Here, I am having difficulty understanding how the Base is at a higher potential than the Emitter, and how the Collector is at a higher potential than the base.
First things first. Voltage is the potential difference between two points. This means it is a relative term. Have clear concept about this first. We can proceed forward if you are clear what voltage means actually. Also your figure has a grounded emitter and a ground is referred as 0V.
In your figure, you have a battery with its -ve end connected to the emitter and +ve end connected to the base. Since you have higher potential at p-type semiconductor, you have a forward biased base-emitter junction.
Now another battery has its +ve end connected to the collector and the -ve end to the emitter. The potential at the collector is determined by the voltage rating of battery. And the Vcc should be greater than Vbb for reverse biasing of the collector-base junction.
Lets take a example: you select the value of Vbb to be 5V and the Vcc to be 12V. When you connect the +ve of 5V to the base and -ve to the emitter, you have base at 5V higher potential than emitter. You can see what this results to!
Now you connect the +ve of 12V battery to the collector and -ve to the emitter. Here, you have the collector at 12V higher potential than the emitter.

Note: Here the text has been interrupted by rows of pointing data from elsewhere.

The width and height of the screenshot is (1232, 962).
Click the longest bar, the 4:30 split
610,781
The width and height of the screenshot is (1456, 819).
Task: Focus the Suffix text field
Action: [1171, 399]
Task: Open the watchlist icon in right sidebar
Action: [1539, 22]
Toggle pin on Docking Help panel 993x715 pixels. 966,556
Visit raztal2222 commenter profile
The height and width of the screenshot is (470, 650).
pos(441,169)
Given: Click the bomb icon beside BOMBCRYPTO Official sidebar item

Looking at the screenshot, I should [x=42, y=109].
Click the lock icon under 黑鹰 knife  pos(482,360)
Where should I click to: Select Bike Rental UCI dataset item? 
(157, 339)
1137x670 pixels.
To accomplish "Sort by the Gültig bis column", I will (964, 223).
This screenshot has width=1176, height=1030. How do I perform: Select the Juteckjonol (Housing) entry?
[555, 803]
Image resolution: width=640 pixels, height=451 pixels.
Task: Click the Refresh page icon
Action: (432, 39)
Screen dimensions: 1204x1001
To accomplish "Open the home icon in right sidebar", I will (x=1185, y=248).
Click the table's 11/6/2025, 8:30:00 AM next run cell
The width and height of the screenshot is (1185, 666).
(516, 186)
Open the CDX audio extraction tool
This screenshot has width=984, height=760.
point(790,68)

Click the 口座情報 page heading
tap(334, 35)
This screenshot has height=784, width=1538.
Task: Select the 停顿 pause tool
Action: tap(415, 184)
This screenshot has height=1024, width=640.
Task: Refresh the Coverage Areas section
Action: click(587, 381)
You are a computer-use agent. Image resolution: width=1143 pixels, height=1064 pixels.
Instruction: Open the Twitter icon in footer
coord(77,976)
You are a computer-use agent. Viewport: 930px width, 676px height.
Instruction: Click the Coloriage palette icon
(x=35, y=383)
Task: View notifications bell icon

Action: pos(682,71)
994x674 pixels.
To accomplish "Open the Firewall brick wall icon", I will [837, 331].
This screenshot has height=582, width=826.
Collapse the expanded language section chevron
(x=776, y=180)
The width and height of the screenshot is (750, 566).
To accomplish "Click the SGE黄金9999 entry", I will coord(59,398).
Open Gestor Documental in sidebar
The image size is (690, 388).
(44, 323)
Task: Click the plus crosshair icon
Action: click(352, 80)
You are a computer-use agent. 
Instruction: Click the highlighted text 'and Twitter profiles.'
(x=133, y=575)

Look at the collector base junction now. The base is at 5V higher potential than emitter and the collector is at 12V higher potential than emitter. So which (base or collector) is at higher potential? And does it make the collector-base reversed biased?
Hint: You are 2 feets taller than your son. Your partner is 1.5 feets taller than your son. Who is taller among you and your partner?
I am having difficulty understanding how the Base is at a higher potential than the Emitter, and how the Collector is at a higher potential than the base.
You're using ideal voltage sources to bias your transistor so it's very simple:
The base is at a higher potential than the emitter whenever the voltage source \$V_{BB}\$ has a positive value.
The collector is at a higher potential than the base whenever the voltage source \$V_{CC}\$ has a higher output voltage than \$V_{BB}\$.
Note: In the real world, you'd need \$V_{BB}>0.6\$ or so and \$V_{CC}-V_{BB}>-0.3\$ or so (rather than just have these values be greater than 0) to get into forward active operation.